Was ist ein Reputationsrisiko?
Ein Reputationsrisiko ist alles, was dazu führen kann, dass die Menschen einen negativen Eindruck von einem Unternehmen bekommen. Die Auswirkungen eines Reputationsschadens zeigen sich in der Regel unmittelbar und können schwerwiegend und lang anhaltend sein. Schutzmaßnahmen sollen verhindern, dass ein Unternehmen bei Kunden, Mitarbeitern, Investoren, Partnern oder Verkäufern in Verruf gerät.
In den meisten Fällen treten Ereignisse, die ein Reputationsrisiko zu einem tatsächlichen Sicherheitsvorfall machen, plötzlich auf. Im Gegensatz zu strategischen Risiken, die weitgehend kontrollierbar sind, da sie spezifisch, messbar und vorhersehbar sind, sind Reputationsrisiken meist unkontrollierbar und unvorhersehbar, was den Umgang mit ihnen erschwert.
Die Arten von Ereignissen, die den Ruf eines Unternehmens bedrohen können, sind sehr unterschiedlich, und die Auswirkungen eines bestimmten Ereignisses können für ein Unternehmen ganz andere Folgen haben als für ein anderes.
Unternehmen wissen, dass Vorfälle, die sich auf das Reputationsrisiko auswirken, Schaden anrichten werden – aber wie groß der Schaden sein wird, wissen sie möglicherweise aber erst, wenn er eintritt.
Die Auswirkungen auf den Ruf eines Unternehmens nach einem Vorfall können von der vorübergehenden Beeinträchtigung der Rentabilität über die Schließung des Unternehmens bis hin zum Rücktritt und zivil- oder strafrechtlichen Verurteilungen von Führungskräften reichen.
Arten von Reputationsrisiken
Es gibt unendlich viele Arten von Reputationsrisiken. Sie können das direkte Ergebnis der Handlungen eines Unternehmens sein, mit einer indirekten Handlung eines oder mehrerer Mitarbeiter zusammenhängen oder durch periphere Beziehungen hervorgerufen werden. Einige Beispiele für Reputationsrisiken sind:
- Handlungen von unberechenbaren Mitarbeitern, wie eklatante Fehler, Betrug oder Aufzeichnungen von Fehlverhalten gegenüber Kunden
- Datenverletzungen in Bezug auf sensible Daten, wie personenbezogene Daten, geschützte Gesundheitsdaten oder andere Malware-Angriffe, insbesondere Ransomware -Angriffe.
- Natur- oder von Menschen verursachte Katastrophen können geringfügige Störungen bis hin zu katastrophale Ausfälle nach sich ziehen, und sich auf alle Aspekte eines Unternehmens auswirken.
- Führungskräfte, die in zivil- oder strafrechtliche Ermittlungen und Prozesse verwickelt sind (z. B. Versäumnisse bei der Einhaltung gesetzlicher Vorschriften oder Insidertrading), schlechte Investitionen, unangemessenes Verhalten oder kontroverse öffentliche Äußerungen.
----
Führen Sie den Text über Reputationsrisiken im Anschluss an seinen letzten Satz weiter. Die anschließende Liste wird zur Bearbeitung nicht gebraucht.

**VERFÜGBARE DATEN**
----
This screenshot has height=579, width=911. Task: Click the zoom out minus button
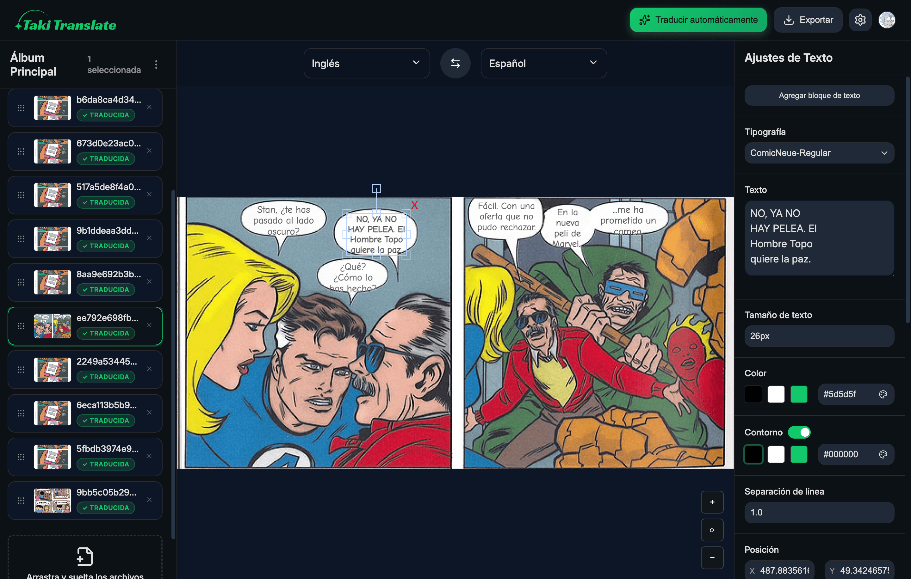point(712,557)
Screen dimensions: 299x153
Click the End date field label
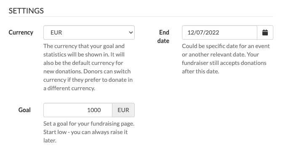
----
**ENDERGEBNIS**
- Ausfälle in der Lieferkette, die zu einer Verzögerung von Waren oder Dienstleistungen führen, die für den Betrieb eines Unternehmens und die Erfüllung der Kundenanforderungen notwendig sind.
- Technologie- oder Betriebsausfälle, die zu unerwarteten, schwerwiegenden oder langfristigen Unterbrechungen führen.
Was kann dem Ruf eines Unternehmens schaden?
Im Folgenden finden Sie einige häufige Beispiele für Reputationsrisiken, die die Arten und die Vielfalt der Risiken verdeutlichen, auf die Unternehmen vorbereitet sein müssen.
Kompromittierte Daten
Die meisten Unternehmen verfügen über sensible Daten aus vielen Quellen – vor allem aber von Kunden und Mitarbeitern. Wenn eine Datenverletzung sensible Daten gefährdet, schreiben geltende Gesetze häufig vor, dass der Vorfall offengelegt werden muss. Unabhängig von den vorhandenen Cybersicherheitssystemen oder ob das Unternehmen für den Verstoß verantwortlich gemacht wird, besteht ein Reputationsrisiko.
Negative Berichterstattung in der Presse
Ein negativer Pressebericht kann ein erhebliches Reputationsrisiko darstellen – vor allem, wenn er sich sehr schnell über Online-Kanäle verbreitet. Nach der ersten Veröffentlichung können Artikel immer wieder auftauchen und die negative Berichterstattung erneut anheizen.
Negative Presse kann das Ergebnis einer unbeliebten Handlung des Unternehmens oder eines anderen Ereignisses im Zusammenhang mit dem Unternehmen sein, wie:
- Schließung einer leistungsschwachen Niederlassung oder Produktionsstätte
- Kundenbeschwerden oder Verstöße gegen gesetzliche Vorschriften
- Streitigkeiten zwischen Arbeitnehmern
- Rechtsstreitigkeiten
- Entlassungen
- Gesetzesverstöße und damit zusammenhängende Strafen
- Andere Skandale
- Unbeliebte Fusionen und Übernahmen
Verhalten von CEOs und Präsidenten, Führungskräften und Mitarbeitern
CEOs, Präsidenten und andere Führungskräfte sind in der Regel das Gesicht eines Unternehmens. Daher ist ihr Ruf von größter Bedeutung.
Ein Top-Manager mit einem schlechten Ruf kann sich auf den Umsatz, die Investitionen, den Unternehmenswert, die Mitarbeiterbindung sowie die Kundengewinnung und -bindung auswirken. In einigen Fällen schadet das Vermächtnis von CEOs, Präsidenten oder anderen Führungskräften dem Ruf eines Unternehmens selbst dann, wenn die Person das Unternehmen verlässt. Geschichten leben nämlich in den digitalen Medien und im Gedächtnis der Menschen fort.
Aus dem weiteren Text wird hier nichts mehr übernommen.